On Thu, Jan 28, 2010 at 10:42 PM, Colin Putney <cputney@wiresong.ca> wrote:


On 2010-01-27, at 2:04 PM, Levente Uzonyi wrote:

> Hi,
>
> I had an idea a few days ago and even though I don't have the time or knowledge to try it myself, I just can't get it out of my head. The idea is to let an interpreter use two images at once. One of them is read only "fully working" image let's call it S (source), the other is empty (contains no objects), writeable, possibly generated on the fly, let's call it W (working). The vm knows if an object is in S or W by checking the object pointer. Whenever an object in S is about to be modified, a copy is created in W and all references to it are changed to the new one (which means that more than one object might have to be copied). This means a slower startup, but once all necessary objects are copied performance would be normal.
> (This approach is similar to the way sources are handled today: the sources file is read only, new source code goes to the changes file.)

I believe VW can do something like this - they call it "Shared Perm Space." There's a special section of memory that's immutable, not subject to garbage collection, and shared between several VM processes.

It used to exist and then was broken when Barry Hayes and I added memory mapping of new heap segments back in the late 90's.  I was working on bringing it back when I left.

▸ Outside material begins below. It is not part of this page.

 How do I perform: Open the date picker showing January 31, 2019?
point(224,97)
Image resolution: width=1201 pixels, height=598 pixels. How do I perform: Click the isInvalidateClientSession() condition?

You're almost right (and I'm probably being pedantic; forgive me).  PermSpace (not shared) is a third generation that is not collected unless one does a global GC.  VW has a scavenger, a stop-the-world mark-sweep collector and an incremental mark-sweep collector.  The scavenger collects only new space.  The incremental collector, run in short bursts for a few milliseconds under image-level control, collects oldSpace.  The stop-the-world collector will collect oldSpace or oldSpace + permSpace.  So permSpace is only collected when one does a global stop-the-world collection (globalGarbageCollect) not an oldSpace collection (garbageCollect).  To populate permSpace one does a "perm save" which does an otherwise normal image save that sets a bit in the image header that causes the VM to load the entire image into permSpace.  One then does a globalGarbageCollect and saves, resulting in an image in which most objects are in permSpace (particularly all classes and methods) but where transient objects (font descriptions loaded at startup etc) are in oldSpace.  So the incremental collector, collecting oldSpace, doesn't waste time scan-marking classes and methods, and hence is much more effective.

Shared permSpace extends the scheme by memory mapping an image file's permSpace segment using copy-on-write.  So as objects in permSpace are written to pages of the permSpace part of the image file are copied into private memory.  No effort is made to do things like cluster class variables (which are the most likely targets of writes into permSpace) together on pages to reduce the amount of copying when writes do occur.  A tracer approach would do much better here.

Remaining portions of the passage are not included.